Good morning. I’d like to thank Lance Finney for asking me to give opening words today, in keeping with this month’s theme of “I learn from the world around me”.
I am a scientist and a professor in the School of Medicine at Washington University. I run a research lab that strives to find new methods to combat the devastating disease Malaria. I constantly use the scientific method to learn from the world around me, and I believe the scientific method is the only way to learn as it includes two important principles, testable hypotheses and reproducibility. Without these two one cannot learn about the world at all. But this is all rather dry and I am happy to discuss with anybody who is interested later.
Instead, I’d like to also give you a bit of my own personal story. I was born and raised in Kenya, East Africa. Just to be clear, that is Kenya not Canada – some people assume that as I do not have an accent I can’t be from Africa. I am a third-generation African of Indian descent. I left Kenya when I was 17 for College in England, then to New York for my doctorate, and finally to St. Louis for my position at Wash U. I have been fortunate for all the opportunities that were available to me, for example my parents put me through college which completely destroyed their retirement. Not all Kenyans were as lucky.
We always act as if it is solely our own abilities that result in our achievements. However, the truth of the matter is that opportunity is not a level playing field and I am grateful for the opportunities I have been granted.
When I was growing up in Kenya, your religion was your identity. You were either Christian, Jewish, Muslim or, like my family, Hindu. Atheist was not an option. Atheists and agnostics were put in the category of Satanists, because obviously if you didn’t believe in God you must believe in the Devil. It took a few years for me to realize that thousand year old books did not hold true with me, and that I was indeed an Atheist. The clarity of science also helped a great deal here.
However, when people ask “What do you believe in?” the answer of “I’m an Atheist” is just not satisfying to me. And that is because “I am an Atheist” is actually a negative statement. It tells others what I do not believe in, not what I stand for. Which is why when my wife, Cristen Sargent, found the ethical society, I was blown away by the core values. On a side note, if you really want to meet the ethical, social-justice driven one, you should really talk to Cristen. I’m just a tag-a-long as I am still early in my journey. She’s been true to her core values far longer than I have known her.
So now I am proud to say “I am a Humanist. I believe every person is important and unique. Everybody deserves to be treated fairly and kindly. I can learn from everyone. I am part of this earth and I cherish it and all the life upon it. I learn from the world around me.
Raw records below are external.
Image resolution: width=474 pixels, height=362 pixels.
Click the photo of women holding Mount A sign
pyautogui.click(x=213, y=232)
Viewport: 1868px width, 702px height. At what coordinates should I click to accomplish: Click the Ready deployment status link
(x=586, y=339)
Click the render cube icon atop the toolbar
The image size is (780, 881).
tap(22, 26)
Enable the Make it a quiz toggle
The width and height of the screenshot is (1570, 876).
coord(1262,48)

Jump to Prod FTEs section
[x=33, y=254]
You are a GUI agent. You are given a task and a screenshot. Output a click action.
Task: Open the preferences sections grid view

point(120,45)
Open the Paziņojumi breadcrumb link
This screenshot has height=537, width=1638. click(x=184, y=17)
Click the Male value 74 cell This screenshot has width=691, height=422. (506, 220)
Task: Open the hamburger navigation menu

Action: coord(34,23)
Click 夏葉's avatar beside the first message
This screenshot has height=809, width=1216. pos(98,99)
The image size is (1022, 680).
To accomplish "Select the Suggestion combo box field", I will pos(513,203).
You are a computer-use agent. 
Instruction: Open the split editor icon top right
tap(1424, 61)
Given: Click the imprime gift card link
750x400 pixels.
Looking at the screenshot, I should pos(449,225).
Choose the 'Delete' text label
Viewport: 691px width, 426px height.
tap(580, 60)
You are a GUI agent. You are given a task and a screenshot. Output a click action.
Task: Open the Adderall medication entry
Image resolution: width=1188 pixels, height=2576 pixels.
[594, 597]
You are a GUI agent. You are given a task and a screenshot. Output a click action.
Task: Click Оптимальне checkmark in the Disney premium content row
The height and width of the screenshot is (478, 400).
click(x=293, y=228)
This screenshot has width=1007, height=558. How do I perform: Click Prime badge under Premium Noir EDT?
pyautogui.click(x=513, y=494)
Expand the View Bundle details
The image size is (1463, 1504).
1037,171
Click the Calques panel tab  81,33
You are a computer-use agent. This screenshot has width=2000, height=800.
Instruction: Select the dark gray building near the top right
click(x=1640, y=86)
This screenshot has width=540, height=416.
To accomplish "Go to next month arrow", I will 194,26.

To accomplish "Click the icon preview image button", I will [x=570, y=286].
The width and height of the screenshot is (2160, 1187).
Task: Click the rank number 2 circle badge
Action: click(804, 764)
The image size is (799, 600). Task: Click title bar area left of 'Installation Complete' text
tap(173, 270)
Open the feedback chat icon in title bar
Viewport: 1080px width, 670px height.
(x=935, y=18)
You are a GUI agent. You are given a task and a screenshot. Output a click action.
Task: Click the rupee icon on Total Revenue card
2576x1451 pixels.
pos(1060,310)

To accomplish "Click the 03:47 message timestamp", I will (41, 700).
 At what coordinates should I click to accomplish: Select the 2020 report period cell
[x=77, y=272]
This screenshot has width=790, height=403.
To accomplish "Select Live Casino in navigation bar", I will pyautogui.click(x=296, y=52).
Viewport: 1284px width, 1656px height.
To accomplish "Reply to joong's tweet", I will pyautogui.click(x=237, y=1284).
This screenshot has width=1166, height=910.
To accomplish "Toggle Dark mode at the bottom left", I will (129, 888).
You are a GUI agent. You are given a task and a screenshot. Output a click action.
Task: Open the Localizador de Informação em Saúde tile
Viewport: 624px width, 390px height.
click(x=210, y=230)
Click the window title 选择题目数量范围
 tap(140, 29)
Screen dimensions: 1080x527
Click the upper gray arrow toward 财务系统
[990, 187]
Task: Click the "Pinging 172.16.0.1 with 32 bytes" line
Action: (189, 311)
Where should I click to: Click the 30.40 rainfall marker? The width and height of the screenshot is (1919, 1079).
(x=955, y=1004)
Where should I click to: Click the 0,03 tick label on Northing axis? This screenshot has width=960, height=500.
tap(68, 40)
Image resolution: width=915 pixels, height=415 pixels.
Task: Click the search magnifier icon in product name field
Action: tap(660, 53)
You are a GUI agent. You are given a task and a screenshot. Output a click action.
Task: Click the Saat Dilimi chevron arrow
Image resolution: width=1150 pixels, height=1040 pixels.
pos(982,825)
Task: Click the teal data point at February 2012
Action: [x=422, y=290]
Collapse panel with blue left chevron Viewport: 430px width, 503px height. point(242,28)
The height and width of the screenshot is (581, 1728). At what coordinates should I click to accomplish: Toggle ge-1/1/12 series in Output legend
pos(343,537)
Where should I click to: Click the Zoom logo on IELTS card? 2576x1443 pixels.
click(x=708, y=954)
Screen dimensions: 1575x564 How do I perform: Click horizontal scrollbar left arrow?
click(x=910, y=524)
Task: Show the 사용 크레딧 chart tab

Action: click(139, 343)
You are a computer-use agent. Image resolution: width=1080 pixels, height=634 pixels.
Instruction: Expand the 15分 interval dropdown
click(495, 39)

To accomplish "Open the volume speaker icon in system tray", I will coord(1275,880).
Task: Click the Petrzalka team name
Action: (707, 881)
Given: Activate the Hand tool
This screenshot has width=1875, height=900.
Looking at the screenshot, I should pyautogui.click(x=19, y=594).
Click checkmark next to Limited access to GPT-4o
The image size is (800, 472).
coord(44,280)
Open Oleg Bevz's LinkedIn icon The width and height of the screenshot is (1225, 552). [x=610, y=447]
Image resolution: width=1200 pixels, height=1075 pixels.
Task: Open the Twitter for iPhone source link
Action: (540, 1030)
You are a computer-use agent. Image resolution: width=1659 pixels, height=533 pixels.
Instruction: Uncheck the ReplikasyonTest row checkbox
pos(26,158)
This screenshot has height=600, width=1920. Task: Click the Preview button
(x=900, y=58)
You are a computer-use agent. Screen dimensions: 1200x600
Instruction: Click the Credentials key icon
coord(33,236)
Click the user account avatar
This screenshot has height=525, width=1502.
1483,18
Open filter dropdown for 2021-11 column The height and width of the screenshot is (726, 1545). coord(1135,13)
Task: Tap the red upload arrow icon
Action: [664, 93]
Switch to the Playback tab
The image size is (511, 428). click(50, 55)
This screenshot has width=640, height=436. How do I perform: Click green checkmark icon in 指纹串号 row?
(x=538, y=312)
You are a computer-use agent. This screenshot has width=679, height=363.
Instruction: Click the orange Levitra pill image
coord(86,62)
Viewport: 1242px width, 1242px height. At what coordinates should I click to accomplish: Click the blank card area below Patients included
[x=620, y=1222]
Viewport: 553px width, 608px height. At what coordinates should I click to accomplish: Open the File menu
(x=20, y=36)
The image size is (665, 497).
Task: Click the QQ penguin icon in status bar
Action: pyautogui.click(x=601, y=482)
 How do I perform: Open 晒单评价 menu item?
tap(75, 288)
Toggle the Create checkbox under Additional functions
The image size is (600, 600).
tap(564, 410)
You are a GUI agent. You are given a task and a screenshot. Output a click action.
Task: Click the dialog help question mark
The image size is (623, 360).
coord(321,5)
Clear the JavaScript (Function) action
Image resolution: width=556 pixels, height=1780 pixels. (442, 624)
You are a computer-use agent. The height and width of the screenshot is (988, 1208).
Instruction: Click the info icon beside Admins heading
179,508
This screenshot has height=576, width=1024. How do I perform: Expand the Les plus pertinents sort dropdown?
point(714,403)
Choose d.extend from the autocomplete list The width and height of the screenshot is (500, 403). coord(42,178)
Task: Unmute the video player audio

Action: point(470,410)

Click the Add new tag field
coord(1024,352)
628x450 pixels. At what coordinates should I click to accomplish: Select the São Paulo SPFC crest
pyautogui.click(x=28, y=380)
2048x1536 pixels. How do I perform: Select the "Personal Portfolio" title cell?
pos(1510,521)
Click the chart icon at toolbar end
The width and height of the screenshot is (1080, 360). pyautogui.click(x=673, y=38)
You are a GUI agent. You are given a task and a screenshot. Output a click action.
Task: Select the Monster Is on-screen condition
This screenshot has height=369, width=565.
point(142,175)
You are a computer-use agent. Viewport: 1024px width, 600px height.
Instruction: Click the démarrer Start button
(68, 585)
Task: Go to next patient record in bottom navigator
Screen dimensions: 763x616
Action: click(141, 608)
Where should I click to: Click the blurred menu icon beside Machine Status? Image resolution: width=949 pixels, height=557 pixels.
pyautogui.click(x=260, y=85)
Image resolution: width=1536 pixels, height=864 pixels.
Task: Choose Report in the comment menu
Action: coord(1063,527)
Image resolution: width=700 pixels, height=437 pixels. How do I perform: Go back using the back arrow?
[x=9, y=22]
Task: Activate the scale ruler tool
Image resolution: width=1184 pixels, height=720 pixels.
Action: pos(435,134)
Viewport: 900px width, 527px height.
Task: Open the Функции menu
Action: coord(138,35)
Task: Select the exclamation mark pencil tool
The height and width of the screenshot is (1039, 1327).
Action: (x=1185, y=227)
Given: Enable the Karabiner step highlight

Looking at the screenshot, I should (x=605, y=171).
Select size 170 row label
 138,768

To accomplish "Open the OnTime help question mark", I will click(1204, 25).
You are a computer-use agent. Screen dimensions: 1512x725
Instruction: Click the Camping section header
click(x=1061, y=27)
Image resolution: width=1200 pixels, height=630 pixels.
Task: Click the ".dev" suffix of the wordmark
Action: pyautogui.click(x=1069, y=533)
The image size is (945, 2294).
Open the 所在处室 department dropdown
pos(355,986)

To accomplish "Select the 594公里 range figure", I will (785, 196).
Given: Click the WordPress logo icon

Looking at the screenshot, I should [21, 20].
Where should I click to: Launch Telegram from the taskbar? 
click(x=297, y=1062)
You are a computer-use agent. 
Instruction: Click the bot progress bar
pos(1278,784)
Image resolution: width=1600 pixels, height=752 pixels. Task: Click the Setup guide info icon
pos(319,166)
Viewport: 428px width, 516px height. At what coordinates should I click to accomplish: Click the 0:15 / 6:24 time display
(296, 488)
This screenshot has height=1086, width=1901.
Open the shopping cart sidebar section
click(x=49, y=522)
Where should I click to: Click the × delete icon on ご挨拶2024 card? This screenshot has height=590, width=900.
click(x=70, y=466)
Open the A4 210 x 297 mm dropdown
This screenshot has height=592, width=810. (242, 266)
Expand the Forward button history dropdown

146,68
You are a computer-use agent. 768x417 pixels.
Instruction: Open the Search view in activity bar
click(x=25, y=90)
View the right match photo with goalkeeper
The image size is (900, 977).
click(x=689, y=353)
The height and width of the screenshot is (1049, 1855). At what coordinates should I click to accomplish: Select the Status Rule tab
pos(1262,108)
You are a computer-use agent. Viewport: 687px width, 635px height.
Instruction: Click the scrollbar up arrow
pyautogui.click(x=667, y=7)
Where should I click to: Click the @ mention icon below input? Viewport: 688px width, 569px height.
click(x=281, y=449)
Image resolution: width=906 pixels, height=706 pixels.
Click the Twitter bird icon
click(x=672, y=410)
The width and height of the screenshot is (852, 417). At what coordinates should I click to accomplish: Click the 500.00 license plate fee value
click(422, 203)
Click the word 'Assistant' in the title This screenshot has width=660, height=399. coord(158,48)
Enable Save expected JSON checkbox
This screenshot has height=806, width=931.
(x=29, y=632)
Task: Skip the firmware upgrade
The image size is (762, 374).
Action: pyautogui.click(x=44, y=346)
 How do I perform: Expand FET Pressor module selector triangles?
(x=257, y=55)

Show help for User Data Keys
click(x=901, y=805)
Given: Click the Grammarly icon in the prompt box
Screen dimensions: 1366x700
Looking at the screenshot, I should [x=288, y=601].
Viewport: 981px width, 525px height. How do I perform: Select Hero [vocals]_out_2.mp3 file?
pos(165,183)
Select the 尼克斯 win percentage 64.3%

I am a member of the world community, which depends on the cooperation of all people for peace and justice. I can learn from the past to build for the future. I am free to question. I am free to choose what I believe. I accept responsibility for my choices and actions. I strive to live my values.”
I am glad to have a positive constructive answer to that question.
However, I would like to issue a challenge to the Ethical society, and this has to do with diversity. A lack of diversity is detrimental to any organization be it the police force or hiring committees. It is my honest hope that we work to increase the diversity in the Ethical Society in the future. We need to become more than just a welcoming home, by proactively engaging in improving our diversity. Otherwise, we run the risk of not really being a home for all Humanists.
To end, I would like to share a personal story that meant a lot to me and convinced me to join the Ethical Society. Last year I became a Citizen of the United States of America. I obtained a green card based on scientific merit, and then went through the vetting process for citizenship. Other than Cristen I have no close family here in the US and the two of us were excited to go the federal courthouse down town for the swearing in ceremony. Numerous other citizens-to-be were in attendance with their families. To my complete surprise, and delight members and friends of the ethical society, Kayla Vaughn, Ed Schmidt, Betsey Anderson, Gayle Rose and Keith Rigden showed up, carrying signs of “Congratulations Niraj!” I had only known these people for less than a year through the Ethical Society and the Good eating veggie dinner (which has incidentally has made me a vegetarian), yet here they were, my pseudo family. On top of that Kayla registered me to vote! I only learned recently that it was Kayla who organized the whole thing, and so I am very grateful to you Kayla for taking the time to do this. It just goes to show the caliber of people that the Ethical Society has.
In summary, I am African, I am American, I am Indian. I am an immigrant and I am a naturalized citizen. I am a Humanist and I am a Scientist. I believe in the power of positive construction, and that we can learn from the world around us through the scientific method. Finally, I am proud to be a member of the Ethical Society. Everybody here challenges me daily to become a better human. Plus, I get to play my drums in this wonderful acoustic space.